**** Material ****

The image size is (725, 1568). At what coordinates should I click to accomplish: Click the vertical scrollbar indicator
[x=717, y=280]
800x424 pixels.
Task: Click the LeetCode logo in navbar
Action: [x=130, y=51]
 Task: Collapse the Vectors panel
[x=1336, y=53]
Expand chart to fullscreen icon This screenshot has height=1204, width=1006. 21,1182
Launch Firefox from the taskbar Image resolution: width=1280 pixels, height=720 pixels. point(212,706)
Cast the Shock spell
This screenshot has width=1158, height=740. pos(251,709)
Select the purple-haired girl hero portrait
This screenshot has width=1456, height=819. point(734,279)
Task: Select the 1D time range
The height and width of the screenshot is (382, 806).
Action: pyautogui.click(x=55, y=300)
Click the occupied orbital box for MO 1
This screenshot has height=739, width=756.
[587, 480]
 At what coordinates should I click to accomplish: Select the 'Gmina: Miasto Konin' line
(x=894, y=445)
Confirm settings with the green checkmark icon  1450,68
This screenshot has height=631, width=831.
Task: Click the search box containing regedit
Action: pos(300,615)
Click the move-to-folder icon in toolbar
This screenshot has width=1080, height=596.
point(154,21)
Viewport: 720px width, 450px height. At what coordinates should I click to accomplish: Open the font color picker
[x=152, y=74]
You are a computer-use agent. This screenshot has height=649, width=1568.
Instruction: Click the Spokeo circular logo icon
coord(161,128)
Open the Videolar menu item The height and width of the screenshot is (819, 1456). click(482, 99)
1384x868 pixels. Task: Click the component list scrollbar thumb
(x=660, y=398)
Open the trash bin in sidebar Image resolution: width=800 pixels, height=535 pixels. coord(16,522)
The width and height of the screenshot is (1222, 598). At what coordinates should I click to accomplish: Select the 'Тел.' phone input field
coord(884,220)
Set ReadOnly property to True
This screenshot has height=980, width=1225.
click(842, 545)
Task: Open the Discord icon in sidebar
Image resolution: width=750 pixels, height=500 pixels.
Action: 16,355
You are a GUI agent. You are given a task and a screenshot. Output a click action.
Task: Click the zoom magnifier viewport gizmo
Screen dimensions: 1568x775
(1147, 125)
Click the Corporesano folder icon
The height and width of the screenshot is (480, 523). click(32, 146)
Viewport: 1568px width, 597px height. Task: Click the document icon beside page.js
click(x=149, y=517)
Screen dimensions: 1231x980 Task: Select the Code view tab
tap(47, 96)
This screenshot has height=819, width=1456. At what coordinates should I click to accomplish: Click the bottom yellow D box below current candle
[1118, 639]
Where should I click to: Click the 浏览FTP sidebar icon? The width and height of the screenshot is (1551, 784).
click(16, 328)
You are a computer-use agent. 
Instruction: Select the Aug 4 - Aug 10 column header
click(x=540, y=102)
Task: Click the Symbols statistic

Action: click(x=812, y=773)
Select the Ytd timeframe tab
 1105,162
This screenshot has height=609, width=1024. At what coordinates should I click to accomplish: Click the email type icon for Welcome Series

****

> [Exercise directions] Report every line of the records that contains the string "logo", treating uppercase and lowercase as different.

> [Solution for this problem]
Task: Click the LeetCode logo in navbar
Instruction: Click the Spokeo circular logo icon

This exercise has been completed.